▶ **PROBLEM TO SOLVE**
Word for word, please restate the lines from the beginning of the data through the line in which "799x485 pixels." appears.

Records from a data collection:
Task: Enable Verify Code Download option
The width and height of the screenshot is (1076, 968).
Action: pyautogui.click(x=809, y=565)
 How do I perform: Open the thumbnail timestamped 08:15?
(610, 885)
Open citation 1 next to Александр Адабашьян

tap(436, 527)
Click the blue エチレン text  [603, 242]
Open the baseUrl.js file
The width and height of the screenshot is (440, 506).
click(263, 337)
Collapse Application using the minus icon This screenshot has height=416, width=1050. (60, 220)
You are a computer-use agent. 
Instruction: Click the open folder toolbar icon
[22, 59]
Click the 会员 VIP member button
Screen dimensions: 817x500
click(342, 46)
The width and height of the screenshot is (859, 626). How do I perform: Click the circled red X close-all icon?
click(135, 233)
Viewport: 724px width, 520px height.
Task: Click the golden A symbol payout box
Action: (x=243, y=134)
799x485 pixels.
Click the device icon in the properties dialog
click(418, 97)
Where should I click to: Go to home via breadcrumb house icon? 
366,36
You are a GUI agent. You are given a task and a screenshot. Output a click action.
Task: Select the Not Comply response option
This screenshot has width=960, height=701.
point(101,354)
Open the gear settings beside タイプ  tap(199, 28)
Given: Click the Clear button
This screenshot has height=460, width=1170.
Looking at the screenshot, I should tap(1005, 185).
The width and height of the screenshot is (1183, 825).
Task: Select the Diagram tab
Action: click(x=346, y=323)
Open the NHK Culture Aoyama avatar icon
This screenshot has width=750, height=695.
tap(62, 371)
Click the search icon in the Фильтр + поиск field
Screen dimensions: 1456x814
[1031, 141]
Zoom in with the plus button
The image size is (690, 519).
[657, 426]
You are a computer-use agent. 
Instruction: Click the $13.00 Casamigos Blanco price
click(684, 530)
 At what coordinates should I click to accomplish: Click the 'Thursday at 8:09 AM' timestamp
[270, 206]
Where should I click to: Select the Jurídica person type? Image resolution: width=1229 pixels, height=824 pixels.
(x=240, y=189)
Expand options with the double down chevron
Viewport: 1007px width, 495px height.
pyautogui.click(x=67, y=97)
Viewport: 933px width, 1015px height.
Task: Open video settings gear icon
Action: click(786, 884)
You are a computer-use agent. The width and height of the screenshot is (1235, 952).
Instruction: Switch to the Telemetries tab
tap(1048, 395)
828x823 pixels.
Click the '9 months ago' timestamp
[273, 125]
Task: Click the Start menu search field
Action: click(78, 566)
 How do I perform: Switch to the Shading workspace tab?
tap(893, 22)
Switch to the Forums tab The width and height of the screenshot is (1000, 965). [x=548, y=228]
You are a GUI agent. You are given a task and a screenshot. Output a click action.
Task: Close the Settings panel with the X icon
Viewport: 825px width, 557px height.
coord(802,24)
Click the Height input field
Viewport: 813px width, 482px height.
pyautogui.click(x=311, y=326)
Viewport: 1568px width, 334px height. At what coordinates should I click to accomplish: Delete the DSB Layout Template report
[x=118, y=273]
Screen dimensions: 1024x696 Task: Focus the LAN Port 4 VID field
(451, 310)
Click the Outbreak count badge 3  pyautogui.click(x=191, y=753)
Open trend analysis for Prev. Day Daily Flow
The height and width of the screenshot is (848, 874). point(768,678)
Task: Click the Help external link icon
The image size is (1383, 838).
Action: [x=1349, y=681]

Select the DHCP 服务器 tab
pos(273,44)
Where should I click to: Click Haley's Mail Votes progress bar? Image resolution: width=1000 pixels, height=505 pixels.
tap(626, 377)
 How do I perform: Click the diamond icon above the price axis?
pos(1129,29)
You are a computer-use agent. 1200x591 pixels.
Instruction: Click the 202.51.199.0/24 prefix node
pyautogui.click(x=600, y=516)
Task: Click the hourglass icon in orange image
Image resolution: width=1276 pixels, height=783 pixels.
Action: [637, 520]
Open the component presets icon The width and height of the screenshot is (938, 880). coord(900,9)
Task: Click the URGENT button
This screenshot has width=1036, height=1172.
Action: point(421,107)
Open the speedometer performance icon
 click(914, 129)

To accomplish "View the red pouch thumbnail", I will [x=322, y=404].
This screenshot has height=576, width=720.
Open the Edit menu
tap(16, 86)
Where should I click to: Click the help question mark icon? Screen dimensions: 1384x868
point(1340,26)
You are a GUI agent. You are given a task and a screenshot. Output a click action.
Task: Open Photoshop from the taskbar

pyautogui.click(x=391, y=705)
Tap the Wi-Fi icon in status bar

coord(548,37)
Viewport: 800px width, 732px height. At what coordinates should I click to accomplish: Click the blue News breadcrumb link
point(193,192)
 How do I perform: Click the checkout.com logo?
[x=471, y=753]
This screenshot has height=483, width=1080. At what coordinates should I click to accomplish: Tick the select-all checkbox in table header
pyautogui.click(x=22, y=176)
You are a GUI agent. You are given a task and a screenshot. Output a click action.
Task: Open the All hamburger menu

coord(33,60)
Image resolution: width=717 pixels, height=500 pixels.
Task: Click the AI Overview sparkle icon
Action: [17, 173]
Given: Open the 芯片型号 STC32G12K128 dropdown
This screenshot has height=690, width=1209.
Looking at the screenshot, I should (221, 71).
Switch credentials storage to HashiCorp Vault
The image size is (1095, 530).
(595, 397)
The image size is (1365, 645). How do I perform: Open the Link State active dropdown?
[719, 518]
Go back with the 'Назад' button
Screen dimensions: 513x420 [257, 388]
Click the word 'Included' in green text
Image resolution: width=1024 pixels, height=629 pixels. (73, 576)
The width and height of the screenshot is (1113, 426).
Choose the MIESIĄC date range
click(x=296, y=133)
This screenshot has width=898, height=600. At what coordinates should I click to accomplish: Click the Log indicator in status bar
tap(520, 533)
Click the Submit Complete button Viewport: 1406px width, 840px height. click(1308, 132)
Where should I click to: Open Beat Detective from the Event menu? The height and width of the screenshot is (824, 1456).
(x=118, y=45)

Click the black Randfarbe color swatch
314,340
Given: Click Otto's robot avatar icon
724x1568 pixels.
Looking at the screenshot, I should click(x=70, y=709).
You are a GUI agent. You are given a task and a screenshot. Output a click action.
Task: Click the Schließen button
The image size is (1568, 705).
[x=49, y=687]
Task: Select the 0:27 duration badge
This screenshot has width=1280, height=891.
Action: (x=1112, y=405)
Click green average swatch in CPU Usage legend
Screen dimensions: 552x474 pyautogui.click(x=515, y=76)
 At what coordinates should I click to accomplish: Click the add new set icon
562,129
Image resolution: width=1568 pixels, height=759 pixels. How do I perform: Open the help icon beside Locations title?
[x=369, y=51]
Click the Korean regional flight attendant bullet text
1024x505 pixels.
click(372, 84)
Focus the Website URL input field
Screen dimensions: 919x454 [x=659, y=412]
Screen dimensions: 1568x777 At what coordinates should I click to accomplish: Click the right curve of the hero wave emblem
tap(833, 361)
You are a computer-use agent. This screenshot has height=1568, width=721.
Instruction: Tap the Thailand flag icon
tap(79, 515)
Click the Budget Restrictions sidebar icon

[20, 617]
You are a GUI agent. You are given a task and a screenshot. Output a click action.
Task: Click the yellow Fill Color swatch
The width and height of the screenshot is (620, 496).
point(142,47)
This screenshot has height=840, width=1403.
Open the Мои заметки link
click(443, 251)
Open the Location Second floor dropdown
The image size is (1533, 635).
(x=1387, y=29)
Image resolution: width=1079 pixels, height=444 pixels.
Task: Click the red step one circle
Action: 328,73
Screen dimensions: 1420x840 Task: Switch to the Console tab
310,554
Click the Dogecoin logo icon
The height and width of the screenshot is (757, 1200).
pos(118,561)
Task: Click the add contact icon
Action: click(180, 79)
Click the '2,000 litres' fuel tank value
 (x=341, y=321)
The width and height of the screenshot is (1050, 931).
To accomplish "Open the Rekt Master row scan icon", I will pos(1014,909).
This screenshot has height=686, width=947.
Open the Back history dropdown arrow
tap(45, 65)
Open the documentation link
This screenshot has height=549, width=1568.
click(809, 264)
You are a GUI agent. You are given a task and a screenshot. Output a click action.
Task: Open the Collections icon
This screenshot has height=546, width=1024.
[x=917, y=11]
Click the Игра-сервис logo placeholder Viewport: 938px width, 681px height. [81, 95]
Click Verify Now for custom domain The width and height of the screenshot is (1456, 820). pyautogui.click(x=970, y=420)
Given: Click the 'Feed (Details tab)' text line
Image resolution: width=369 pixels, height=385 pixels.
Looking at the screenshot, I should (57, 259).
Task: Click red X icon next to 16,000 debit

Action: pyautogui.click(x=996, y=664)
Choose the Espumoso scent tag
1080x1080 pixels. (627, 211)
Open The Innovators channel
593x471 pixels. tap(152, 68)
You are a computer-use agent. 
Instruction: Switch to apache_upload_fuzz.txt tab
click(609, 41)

▶ **ANSWER TO THE EXERCISE**
Task: Enable Verify Code Download option
The width and height of the screenshot is (1076, 968).
Action: pyautogui.click(x=809, y=565)
 How do I perform: Open the thumbnail timestamped 08:15?
(610, 885)
Open citation 1 next to Александр Адабашьян

tap(436, 527)
Click the blue エチレン text  [603, 242]
Open the baseUrl.js file
The width and height of the screenshot is (440, 506).
click(263, 337)
Collapse Application using the minus icon This screenshot has height=416, width=1050. (60, 220)
You are a computer-use agent. 
Instruction: Click the open folder toolbar icon
[22, 59]
Click the 会员 VIP member button
Screen dimensions: 817x500
click(342, 46)
The width and height of the screenshot is (859, 626). How do I perform: Click the circled red X close-all icon?
click(135, 233)
Viewport: 724px width, 520px height.
Task: Click the golden A symbol payout box
Action: (x=243, y=134)
799x485 pixels.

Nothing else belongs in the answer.